Employment Relations Act 1999
- Parliament of the United Kingdom
- Long title: An Act to amend the law relating to employment, to trade unions and to employment agencies and businesses.
- Citation: 1999 c. 26
- Introduced by: Stephen Byers, Secretary of State for Trade and Industry (Commons)
- Territorial extent: United Kingdom

Dates
- Royal assent: 27 July 1999
- Commencement: various

Other legislation
- Amends: Parliamentary Commissioner Act 1967; Employment Agencies Act 1973; House of Commons Disqualification Act 1975; Northern Ireland Assembly Disqualification Act 1975; Race Relations Act 1976; Trade Union and Labour Relations (Consolidation) Act 1992; Trade Union Reform and Employment Rights Act 1993; Disability Discrimination Act 1995; Employment Tribunals Act 1996; Employment Rights Act 1996; Employment Rights (Dispute Resolution) Act 1998; Public Interest Disclosure Act 1998; School Standards and Framework Act 1998; National Minimum Wage Act 1998; Tax Credits Act 1999;
- Repeals/revokes: Maternity (Compulsory Leave) Regulations 1994
- Amended by: Statute Law (Repeals) Act 2004; Employment (Allocation of Tips) Act 2023; Employment Rights Act 2025;

Status: Amended

Text of statute as originally enacted

Revised text of statute as amended

Text of the Employment Relations Act 1999 as in force today (including any amendments) within the United Kingdom, from legislation.gov.uk.

= Employment Relations Act 1999 =

Act of the Parliament of the United Kingdom

The Employment Relations Act 1999 (c. 26) is an act of the Parliament of the United Kingdom. The act implemented measures proposed in the Fairness at Work white paper and so the act was sometimes known as the "Fairness at Work Bill".

It made significant amendments in UK labour law to the Trade Union and Labour Relations (Consolidation) Act 1992.

==Provisions==
===Trade unions===
Sections 1 to 6 concern changes implementing a new statutory procedure for employers to recognise and collectively bargain with a trade union, in any business with over 20 employees. Section 1 and Schedule 1 achieves this by amending the Trade Union and Labour Relations (Consolidation) Act 1992 and inserting a new section 70A and Schedule A1, which sets out the statutory recognition procedure.

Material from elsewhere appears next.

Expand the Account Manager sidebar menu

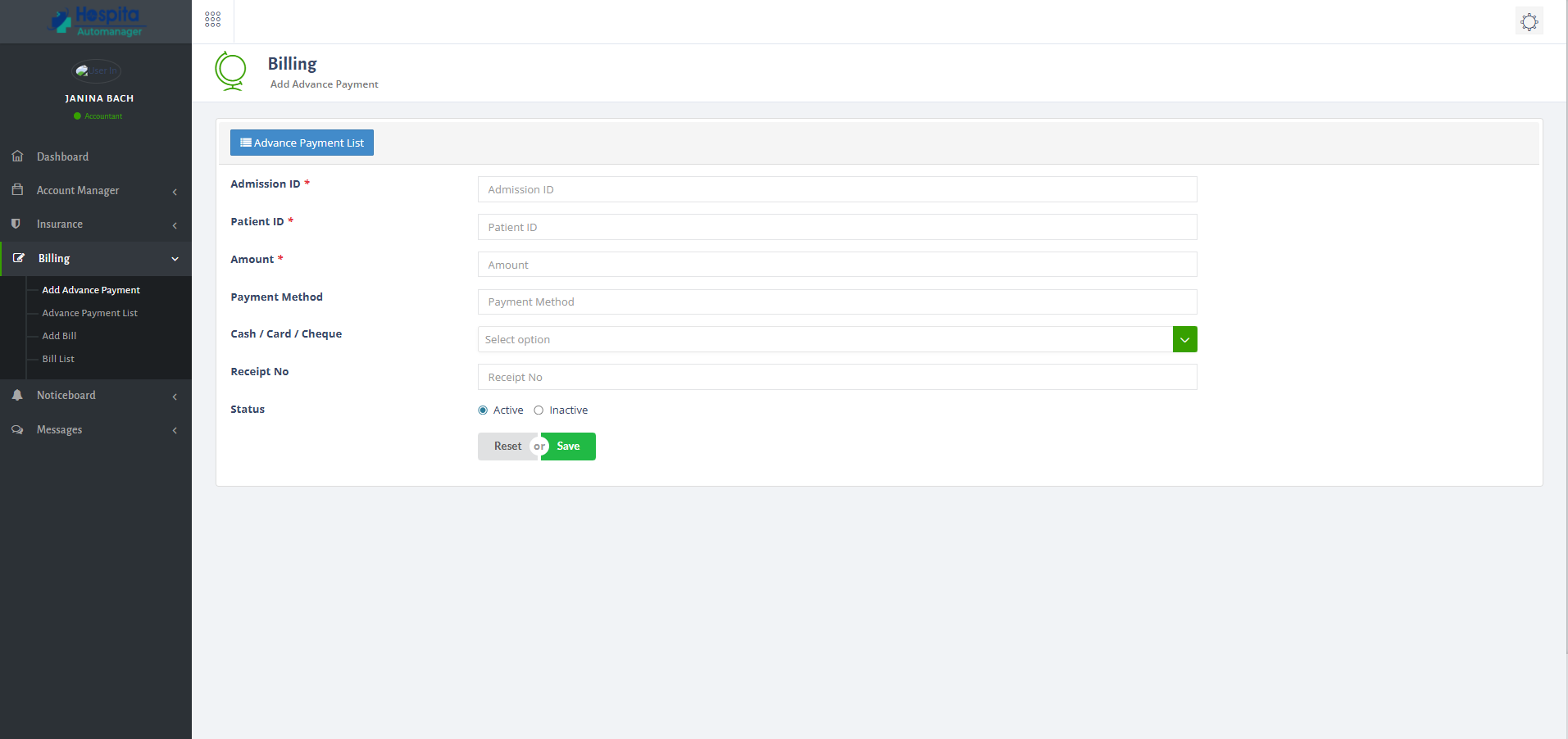coord(174,191)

The act established a right to collective organising.

Section 2 and Schedule 2 amended TULRCA 1992 to require that union members are not subject to any detriment short of dismissal for attempts to organise.

Section 3 allows the Secretary of State to make regulations prohibiting any blacklisting of union members.

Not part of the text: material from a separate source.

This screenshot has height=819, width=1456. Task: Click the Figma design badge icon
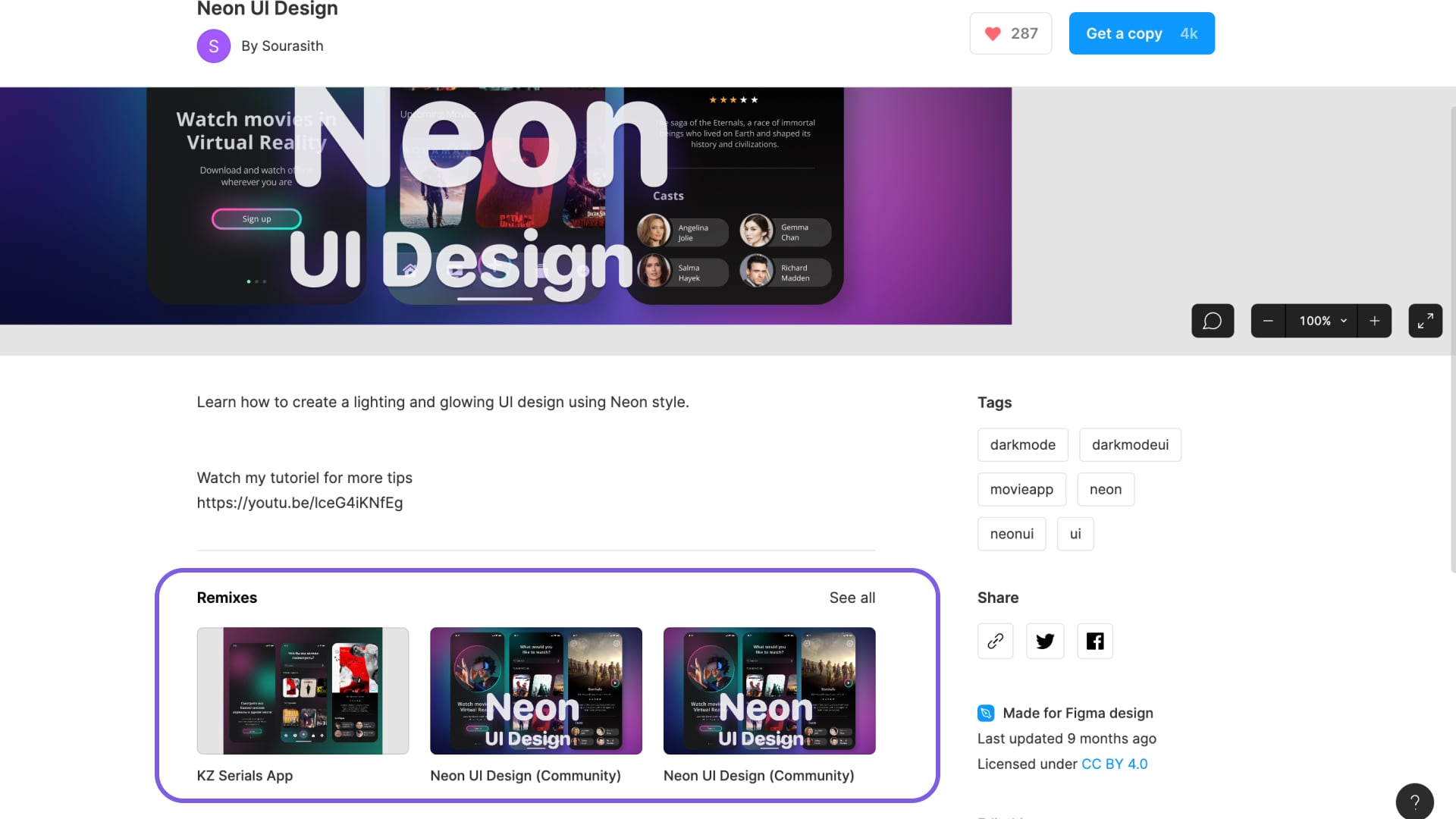pos(984,713)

Sections 4 and Schedule 3 amends the provisions in TULRCA 1992 relating to ballots before industrial action. Section 5 implements TULRCA 1992 sections 70B and 70C, which enhances the rights employees have to workplace training. Section 6 ensures that union members have a right to claim for unfair dismissal connected with the statutory recognition procedure.

===Leave for family and domestic reasons===
The act gives three months unpaid parental leave for mothers and fathers. The act gives individuals the right to time off for caring for a sick relative.

===Disciplinary and grievance hearings===
Section 10 creates a right for employees to be accompanied to disciplinary or grievance meetings by a companion of their choice provided that the chosen companion is a member of one of the following categories:

- a paid official of a trade union;
- an unpaid official of a trade union who is certified as competent to act as a companion; or
- another of the employer's workers.

Where an employer refuses to allow the employee to be accompanied in this way the employee may present a claim in an Employment Tribunal and be entitled to limited financial compensation.

In certain circumstances a failure to permit accompaniment may also amount to a breach of the implied contractual term that an employer will not without reasonable or proper cause conduct itself in such a way that is calculated or likely to destroy or seriously damage the relationship of trust and confidence that exists between an employer and its employee.

===Other rights of individuals===
Section 16 to 23 cover other individual employment rights. Section 23 the Secretary of State has the power to explicitly include categories of workers within the scope of employment protection legislation. Conspicuously, the minister has not done this for agency workers.

===CAC, ACAS, Commissioners and Certification Officer===
Sections 24 to 29 cover changes in rules concerning the Central Arbitration Committee, ACAS the commissioners and certification officers.

===Miscellaneous===
Sections 30 to 41 concern a variety of unrelated amendments to various previous laws.

Section 31 implements Schedule 7, which changed the rules on fees under the Employment Agencies Act 1973.

=== General ===
Sections 42 to 47 concern general provisions.